Her newest book, Turn On the Light: a Touchstone of Plein Air Painting, is one of the most beautiful books I have seen this year. Each of the more than 200 paintings illustrated in this book was painted by Price. They are all remarkable, with a good number of them approaching superb. Among my favorites are June Light in Carmel (p. 37), Kiawah Pathway (p. 39), Morning Walk (cover and p. 51), Nancy’s Oak (p.52), Strolling Pathway (p. 56), and Sunlit Afternoon at Casper’s (p. 79). These delightful paintings shimmers with light, not just bright light, but light with the full force and beauty of a specific temporal fragment of the day. With Price’s paintings, the viewer can say with certainty, “this one was painted at 2:30 in the afternoon, on a hot and humid day” or another was painted “in later morning, just as the sun breaks through the haze in mid April.”

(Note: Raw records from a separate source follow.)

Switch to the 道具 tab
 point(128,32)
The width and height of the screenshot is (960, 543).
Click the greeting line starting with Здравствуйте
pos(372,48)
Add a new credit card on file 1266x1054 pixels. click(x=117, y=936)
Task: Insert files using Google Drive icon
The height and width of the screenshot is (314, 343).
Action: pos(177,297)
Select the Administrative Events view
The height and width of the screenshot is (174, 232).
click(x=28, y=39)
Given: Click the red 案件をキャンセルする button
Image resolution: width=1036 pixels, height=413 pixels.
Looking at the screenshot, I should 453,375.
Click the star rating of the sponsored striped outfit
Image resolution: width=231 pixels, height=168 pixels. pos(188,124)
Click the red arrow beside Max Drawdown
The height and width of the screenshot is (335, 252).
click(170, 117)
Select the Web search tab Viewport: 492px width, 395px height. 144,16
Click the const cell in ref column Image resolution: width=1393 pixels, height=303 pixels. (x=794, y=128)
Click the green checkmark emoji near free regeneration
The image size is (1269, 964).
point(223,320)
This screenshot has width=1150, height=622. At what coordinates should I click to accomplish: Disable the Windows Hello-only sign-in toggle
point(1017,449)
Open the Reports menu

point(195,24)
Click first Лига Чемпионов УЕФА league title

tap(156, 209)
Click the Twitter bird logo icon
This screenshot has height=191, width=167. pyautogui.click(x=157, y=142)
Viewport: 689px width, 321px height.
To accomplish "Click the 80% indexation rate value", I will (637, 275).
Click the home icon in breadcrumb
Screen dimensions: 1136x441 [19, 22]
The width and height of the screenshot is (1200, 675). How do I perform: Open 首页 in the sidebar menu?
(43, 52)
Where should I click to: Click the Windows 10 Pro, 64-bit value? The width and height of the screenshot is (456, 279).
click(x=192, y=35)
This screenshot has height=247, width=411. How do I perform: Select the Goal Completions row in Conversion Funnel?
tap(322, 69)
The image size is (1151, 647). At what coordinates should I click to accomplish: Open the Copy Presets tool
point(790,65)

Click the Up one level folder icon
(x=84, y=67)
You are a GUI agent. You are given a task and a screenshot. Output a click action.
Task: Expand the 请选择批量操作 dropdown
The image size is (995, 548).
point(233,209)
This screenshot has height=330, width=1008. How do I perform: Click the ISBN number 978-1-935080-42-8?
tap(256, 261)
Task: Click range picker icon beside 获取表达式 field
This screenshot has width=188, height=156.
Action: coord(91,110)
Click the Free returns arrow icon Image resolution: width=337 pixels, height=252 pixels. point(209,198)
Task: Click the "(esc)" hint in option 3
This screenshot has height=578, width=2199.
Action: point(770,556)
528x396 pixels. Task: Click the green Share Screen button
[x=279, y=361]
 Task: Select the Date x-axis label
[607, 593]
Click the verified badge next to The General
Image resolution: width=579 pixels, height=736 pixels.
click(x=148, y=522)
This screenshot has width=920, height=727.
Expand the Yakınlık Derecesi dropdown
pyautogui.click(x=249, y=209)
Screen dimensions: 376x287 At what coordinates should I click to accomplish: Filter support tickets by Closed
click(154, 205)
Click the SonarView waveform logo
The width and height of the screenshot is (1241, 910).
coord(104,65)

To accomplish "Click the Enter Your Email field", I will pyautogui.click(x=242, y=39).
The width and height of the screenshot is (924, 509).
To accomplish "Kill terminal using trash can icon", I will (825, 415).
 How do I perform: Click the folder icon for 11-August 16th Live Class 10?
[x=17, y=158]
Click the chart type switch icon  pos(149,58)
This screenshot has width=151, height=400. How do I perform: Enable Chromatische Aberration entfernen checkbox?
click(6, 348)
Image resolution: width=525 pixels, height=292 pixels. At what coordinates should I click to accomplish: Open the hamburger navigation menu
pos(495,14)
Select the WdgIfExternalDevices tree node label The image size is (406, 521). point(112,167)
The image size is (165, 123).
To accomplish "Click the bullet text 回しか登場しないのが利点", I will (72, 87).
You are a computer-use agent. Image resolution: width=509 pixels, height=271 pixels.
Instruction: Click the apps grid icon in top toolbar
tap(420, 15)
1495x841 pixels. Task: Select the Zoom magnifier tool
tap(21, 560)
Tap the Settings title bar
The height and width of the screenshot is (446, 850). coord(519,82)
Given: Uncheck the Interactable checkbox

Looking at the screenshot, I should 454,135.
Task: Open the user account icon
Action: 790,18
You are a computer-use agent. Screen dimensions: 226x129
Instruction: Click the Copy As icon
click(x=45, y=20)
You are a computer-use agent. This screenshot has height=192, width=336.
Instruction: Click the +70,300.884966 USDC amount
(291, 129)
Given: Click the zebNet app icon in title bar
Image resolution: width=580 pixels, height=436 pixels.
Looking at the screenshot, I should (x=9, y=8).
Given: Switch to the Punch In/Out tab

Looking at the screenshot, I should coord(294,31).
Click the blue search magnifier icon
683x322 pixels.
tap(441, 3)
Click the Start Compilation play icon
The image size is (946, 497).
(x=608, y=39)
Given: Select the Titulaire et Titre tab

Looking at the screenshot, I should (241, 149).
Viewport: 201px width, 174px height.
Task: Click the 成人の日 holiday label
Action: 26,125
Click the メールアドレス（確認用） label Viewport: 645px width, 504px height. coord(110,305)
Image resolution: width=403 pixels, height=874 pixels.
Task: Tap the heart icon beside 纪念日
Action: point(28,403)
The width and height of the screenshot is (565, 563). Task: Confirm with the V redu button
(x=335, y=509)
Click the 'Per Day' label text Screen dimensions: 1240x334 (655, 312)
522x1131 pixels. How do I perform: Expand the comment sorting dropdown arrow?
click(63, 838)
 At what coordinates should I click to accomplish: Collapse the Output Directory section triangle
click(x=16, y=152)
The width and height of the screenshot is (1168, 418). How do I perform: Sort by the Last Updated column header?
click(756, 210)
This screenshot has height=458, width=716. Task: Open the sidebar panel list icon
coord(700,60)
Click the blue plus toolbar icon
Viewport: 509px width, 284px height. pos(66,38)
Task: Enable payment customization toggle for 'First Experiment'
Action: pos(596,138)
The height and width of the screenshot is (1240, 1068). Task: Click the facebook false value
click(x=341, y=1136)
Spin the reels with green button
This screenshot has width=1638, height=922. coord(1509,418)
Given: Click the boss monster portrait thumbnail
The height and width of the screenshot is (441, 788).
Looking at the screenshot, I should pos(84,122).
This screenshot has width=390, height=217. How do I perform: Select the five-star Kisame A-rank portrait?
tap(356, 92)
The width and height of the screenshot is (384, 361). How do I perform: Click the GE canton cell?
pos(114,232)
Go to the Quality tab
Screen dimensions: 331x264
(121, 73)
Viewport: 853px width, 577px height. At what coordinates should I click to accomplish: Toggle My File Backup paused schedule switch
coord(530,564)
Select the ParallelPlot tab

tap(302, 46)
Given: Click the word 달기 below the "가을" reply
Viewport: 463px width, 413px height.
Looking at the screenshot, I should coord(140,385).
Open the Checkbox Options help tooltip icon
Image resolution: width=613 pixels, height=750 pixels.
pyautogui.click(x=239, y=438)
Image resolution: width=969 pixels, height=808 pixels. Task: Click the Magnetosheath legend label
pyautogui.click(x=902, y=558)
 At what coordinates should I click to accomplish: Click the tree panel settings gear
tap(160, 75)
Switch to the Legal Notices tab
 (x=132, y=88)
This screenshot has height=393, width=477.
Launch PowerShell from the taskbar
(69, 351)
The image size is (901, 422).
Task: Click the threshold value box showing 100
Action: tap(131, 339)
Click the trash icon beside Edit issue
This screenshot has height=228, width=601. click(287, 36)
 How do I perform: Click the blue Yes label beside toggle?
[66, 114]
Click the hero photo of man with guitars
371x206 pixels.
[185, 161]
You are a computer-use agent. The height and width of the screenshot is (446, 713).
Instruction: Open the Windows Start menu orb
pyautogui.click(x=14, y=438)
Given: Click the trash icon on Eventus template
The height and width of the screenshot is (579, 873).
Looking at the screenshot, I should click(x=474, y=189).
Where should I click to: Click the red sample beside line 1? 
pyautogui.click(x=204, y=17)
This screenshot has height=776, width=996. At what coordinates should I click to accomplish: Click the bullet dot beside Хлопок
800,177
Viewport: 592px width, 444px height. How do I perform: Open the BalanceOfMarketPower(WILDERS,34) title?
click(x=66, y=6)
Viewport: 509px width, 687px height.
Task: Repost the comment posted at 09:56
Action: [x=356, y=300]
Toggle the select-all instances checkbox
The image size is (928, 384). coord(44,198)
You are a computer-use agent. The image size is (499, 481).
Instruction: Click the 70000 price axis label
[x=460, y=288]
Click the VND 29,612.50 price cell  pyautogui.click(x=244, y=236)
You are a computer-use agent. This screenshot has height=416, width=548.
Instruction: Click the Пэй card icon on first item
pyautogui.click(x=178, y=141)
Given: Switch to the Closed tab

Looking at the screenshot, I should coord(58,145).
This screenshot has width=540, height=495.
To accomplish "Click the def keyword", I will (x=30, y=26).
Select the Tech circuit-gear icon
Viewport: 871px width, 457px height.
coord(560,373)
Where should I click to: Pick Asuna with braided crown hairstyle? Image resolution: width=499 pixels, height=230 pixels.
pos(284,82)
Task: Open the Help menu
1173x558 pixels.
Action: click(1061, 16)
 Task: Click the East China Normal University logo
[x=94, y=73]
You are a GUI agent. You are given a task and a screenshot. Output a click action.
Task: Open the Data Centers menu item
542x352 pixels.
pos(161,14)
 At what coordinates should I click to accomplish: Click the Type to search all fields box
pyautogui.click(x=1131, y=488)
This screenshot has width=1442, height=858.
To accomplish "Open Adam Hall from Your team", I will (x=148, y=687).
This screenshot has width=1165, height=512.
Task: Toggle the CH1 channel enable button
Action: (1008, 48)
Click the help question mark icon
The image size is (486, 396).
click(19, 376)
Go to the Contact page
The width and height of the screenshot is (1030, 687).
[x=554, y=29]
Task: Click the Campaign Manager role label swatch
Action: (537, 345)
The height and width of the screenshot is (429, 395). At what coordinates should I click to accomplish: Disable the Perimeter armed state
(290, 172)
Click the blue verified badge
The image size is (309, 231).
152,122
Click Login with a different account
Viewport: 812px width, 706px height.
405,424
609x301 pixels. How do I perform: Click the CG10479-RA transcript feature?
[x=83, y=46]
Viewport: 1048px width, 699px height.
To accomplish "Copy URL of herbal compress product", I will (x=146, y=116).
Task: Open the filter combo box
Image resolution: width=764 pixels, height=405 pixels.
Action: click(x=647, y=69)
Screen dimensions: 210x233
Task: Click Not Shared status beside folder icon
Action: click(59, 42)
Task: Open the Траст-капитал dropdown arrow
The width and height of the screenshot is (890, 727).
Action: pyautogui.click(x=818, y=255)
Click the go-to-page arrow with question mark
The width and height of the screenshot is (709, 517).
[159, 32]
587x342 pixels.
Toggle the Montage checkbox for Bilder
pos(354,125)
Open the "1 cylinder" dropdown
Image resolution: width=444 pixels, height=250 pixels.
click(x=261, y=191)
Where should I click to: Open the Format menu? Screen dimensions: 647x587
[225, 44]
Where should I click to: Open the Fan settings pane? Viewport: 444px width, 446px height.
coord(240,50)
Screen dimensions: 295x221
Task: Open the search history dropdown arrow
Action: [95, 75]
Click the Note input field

In addition to large, major paintings, Price shows some of her plein air oil sketches, such as Paul Fly Fishing (p.61), Shenandoah River at Dusk (p.73) and Oranges (p.94). Shenandoah River at Dusk is only 9 inches by 12 inches, and is painted with big, broad applications of tones, with hardly any attention to detail. Yet, Price has captured the effect of late afternoon glare on a balmy, wonderfully slow summer day. It brings to mind and heart the seemingly endless summer days of our youth, when time had no urgency and even less importance. All this on a small format, painted in barely a couple of hours, lest that nostalgic light pass into early darkness.

The text of “Turn On the Light” reads smoothly, with numerous glimpses of the inner artist. As we read on, we are allowed into the thoughts and emotions of Morgan Samuel Price, a creative process that is personal and unique to every artist.

In closing, “Turn On the Light” is an aptly named book, as Price focuses on the glorious light in each of her paintings. Indeed, it is a beautiful book that one will peruse endlessly, in awe of the beauty of nature and in admiration of the artistry of Morgan Samuel Price.